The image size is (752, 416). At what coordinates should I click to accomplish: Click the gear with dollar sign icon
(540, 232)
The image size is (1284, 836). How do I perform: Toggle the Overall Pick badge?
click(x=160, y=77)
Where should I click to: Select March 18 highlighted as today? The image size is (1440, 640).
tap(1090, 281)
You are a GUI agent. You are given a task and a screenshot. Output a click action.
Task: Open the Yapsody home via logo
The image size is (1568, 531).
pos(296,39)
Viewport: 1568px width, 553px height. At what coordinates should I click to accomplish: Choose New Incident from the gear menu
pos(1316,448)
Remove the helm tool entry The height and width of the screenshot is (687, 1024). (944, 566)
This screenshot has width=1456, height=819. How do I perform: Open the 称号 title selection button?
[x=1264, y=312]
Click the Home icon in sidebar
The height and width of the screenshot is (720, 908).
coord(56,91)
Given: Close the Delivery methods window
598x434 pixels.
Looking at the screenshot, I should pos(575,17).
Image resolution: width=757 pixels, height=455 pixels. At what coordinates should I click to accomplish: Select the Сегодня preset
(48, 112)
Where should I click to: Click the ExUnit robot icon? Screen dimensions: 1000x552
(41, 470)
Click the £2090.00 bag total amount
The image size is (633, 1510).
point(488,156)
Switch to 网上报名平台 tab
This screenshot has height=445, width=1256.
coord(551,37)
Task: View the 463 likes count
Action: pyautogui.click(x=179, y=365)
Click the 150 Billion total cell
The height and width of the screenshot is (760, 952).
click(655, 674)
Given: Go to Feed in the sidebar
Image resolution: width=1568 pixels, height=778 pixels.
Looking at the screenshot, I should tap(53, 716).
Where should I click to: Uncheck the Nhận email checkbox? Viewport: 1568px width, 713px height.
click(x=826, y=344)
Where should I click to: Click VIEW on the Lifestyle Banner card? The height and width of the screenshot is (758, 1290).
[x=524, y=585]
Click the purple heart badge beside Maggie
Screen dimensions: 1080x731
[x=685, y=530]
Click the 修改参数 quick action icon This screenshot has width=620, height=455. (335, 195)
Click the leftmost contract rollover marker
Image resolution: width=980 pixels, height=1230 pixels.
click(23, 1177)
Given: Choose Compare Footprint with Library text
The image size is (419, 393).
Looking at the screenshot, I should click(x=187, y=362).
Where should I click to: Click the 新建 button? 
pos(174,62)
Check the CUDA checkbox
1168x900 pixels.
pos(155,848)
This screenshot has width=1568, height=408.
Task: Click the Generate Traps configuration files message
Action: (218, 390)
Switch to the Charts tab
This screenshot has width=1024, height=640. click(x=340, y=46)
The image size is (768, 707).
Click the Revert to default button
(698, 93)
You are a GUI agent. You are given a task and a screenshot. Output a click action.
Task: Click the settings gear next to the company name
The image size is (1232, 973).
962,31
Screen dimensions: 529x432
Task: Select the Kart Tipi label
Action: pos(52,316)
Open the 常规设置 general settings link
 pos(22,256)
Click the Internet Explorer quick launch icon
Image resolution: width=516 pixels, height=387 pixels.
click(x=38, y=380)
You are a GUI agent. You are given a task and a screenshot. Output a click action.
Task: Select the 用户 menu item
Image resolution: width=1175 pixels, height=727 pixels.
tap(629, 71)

------

Without leaving out a single line, retype the material above exactly.

The image size is (752, 416). At what coordinates should I click to accomplish: Click the gear with dollar sign icon
(540, 232)
The image size is (1284, 836). How do I perform: Toggle the Overall Pick badge?
click(x=160, y=77)
Where should I click to: Select March 18 highlighted as today? The image size is (1440, 640).
tap(1090, 281)
You are a GUI agent. You are given a task and a screenshot. Output a click action.
Task: Open the Yapsody home via logo
The image size is (1568, 531).
pos(296,39)
Viewport: 1568px width, 553px height. At what coordinates should I click to accomplish: Choose New Incident from the gear menu
pos(1316,448)
Remove the helm tool entry The height and width of the screenshot is (687, 1024). (944, 566)
This screenshot has width=1456, height=819. How do I perform: Open the 称号 title selection button?
[x=1264, y=312]
Click the Home icon in sidebar
The height and width of the screenshot is (720, 908).
coord(56,91)
Given: Close the Delivery methods window
598x434 pixels.
Looking at the screenshot, I should pos(575,17).
Image resolution: width=757 pixels, height=455 pixels. At what coordinates should I click to accomplish: Select the Сегодня preset
(48, 112)
Where should I click to: Click the ExUnit robot icon? Screen dimensions: 1000x552
(41, 470)
Click the £2090.00 bag total amount
The image size is (633, 1510).
point(488,156)
Switch to 网上报名平台 tab
This screenshot has height=445, width=1256.
coord(551,37)
Task: View the 463 likes count
Action: pyautogui.click(x=179, y=365)
Click the 150 Billion total cell
The height and width of the screenshot is (760, 952).
click(655, 674)
Given: Go to Feed in the sidebar
Image resolution: width=1568 pixels, height=778 pixels.
Looking at the screenshot, I should tap(53, 716).
Where should I click to: Uncheck the Nhận email checkbox? Viewport: 1568px width, 713px height.
click(x=826, y=344)
Where should I click to: Click VIEW on the Lifestyle Banner card? The height and width of the screenshot is (758, 1290).
[x=524, y=585]
Click the purple heart badge beside Maggie
Screen dimensions: 1080x731
[x=685, y=530]
Click the 修改参数 quick action icon This screenshot has width=620, height=455. (335, 195)
Click the leftmost contract rollover marker
Image resolution: width=980 pixels, height=1230 pixels.
click(23, 1177)
Given: Choose Compare Footprint with Library text
The image size is (419, 393).
Looking at the screenshot, I should click(x=187, y=362).
Where should I click to: Click the 新建 button? 
pos(174,62)
Check the CUDA checkbox
1168x900 pixels.
pos(155,848)
This screenshot has width=1568, height=408.
Task: Click the Generate Traps configuration files message
Action: (218, 390)
Switch to the Charts tab
This screenshot has width=1024, height=640. click(x=340, y=46)
The image size is (768, 707).
Click the Revert to default button
(698, 93)
You are a GUI agent. You are given a task and a screenshot. Output a click action.
Task: Click the settings gear next to the company name
The image size is (1232, 973).
962,31
Screen dimensions: 529x432
Task: Select the Kart Tipi label
Action: pos(52,316)
Open the 常规设置 general settings link
 pos(22,256)
Click the Internet Explorer quick launch icon
Image resolution: width=516 pixels, height=387 pixels.
click(x=38, y=380)
You are a GUI agent. You are given a task and a screenshot. Output a click action.
Task: Select the 用户 menu item
Image resolution: width=1175 pixels, height=727 pixels.
tap(629, 71)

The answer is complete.